■ **What to work on**
From the records below, set down exactly the lines starting with the line that contains "W 213 (1012, 89)" and going on through the line that contains "[Cart 0 Items] (171, 2571)". Nothing else is wanted.

(Collected data entries)
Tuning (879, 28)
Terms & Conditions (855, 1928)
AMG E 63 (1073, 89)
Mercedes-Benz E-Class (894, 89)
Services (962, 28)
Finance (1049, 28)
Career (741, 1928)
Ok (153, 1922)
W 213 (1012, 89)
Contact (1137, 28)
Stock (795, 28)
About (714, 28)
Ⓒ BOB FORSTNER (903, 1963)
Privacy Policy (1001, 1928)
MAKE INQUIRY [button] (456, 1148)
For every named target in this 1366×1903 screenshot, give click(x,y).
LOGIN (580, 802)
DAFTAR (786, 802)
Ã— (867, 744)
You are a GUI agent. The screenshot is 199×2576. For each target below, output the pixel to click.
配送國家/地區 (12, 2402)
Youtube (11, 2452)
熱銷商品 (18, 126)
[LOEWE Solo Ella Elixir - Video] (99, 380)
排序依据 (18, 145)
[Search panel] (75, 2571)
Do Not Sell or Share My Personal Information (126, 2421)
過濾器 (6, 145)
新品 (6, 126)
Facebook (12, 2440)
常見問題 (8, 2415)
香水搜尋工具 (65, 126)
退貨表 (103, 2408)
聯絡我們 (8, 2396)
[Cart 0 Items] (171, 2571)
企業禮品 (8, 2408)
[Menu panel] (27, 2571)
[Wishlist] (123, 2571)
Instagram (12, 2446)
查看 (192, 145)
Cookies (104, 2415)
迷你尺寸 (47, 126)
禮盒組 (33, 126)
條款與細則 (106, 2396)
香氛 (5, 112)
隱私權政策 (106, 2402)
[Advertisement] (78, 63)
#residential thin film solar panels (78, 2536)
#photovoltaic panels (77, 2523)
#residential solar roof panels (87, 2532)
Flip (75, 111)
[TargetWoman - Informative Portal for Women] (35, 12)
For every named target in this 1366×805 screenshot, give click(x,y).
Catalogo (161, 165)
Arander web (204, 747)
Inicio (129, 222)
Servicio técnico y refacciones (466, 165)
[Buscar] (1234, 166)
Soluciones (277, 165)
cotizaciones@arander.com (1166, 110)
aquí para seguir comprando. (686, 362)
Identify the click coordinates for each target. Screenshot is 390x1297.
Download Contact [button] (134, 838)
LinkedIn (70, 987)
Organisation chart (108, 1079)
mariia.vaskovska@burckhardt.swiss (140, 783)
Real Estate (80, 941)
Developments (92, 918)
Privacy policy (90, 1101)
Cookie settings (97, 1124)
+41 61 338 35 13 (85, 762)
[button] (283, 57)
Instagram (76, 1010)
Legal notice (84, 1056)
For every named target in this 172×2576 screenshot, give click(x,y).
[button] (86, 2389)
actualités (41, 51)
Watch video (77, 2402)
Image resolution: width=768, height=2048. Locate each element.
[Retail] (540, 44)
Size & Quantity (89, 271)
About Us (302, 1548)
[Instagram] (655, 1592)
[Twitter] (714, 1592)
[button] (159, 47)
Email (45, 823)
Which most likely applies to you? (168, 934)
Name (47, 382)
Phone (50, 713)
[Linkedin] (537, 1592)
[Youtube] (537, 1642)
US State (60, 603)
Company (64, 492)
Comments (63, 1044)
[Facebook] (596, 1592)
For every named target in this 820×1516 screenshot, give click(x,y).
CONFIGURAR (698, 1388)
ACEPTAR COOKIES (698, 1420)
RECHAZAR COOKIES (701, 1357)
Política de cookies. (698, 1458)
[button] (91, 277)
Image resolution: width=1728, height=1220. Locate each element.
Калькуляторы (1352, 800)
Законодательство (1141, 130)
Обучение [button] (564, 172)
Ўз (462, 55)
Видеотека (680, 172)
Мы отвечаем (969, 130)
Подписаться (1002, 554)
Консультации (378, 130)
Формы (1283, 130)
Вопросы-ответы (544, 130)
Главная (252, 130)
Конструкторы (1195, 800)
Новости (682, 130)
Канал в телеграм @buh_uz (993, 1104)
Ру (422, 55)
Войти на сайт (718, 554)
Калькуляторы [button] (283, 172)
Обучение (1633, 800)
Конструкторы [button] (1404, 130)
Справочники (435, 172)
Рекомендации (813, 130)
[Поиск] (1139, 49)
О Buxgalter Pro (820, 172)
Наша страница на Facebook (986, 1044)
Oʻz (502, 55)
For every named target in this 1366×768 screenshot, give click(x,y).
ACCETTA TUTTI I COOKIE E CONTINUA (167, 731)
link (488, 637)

■ **Result below**
W 213 (1012, 89)
Contact (1137, 28)
Stock (795, 28)
About (714, 28)
Ⓒ BOB FORSTNER (903, 1963)
Privacy Policy (1001, 1928)
MAKE INQUIRY [button] (456, 1148)
For every named target in this 1366×1903 screenshot, give click(x,y).
LOGIN (580, 802)
DAFTAR (786, 802)
Ã— (867, 744)
You are a GUI agent. The screenshot is 199×2576. For each target below, output the pixel to click.
配送國家/地區 (12, 2402)
Youtube (11, 2452)
熱銷商品 (18, 126)
[LOEWE Solo Ella Elixir - Video] (99, 380)
排序依据 (18, 145)
[Search panel] (75, 2571)
Do Not Sell or Share My Personal Information (126, 2421)
過濾器 (6, 145)
新品 (6, 126)
Facebook (12, 2440)
常見問題 (8, 2415)
香水搜尋工具 (65, 126)
退貨表 (103, 2408)
聯絡我們 (8, 2396)
[Cart 0 Items] (171, 2571)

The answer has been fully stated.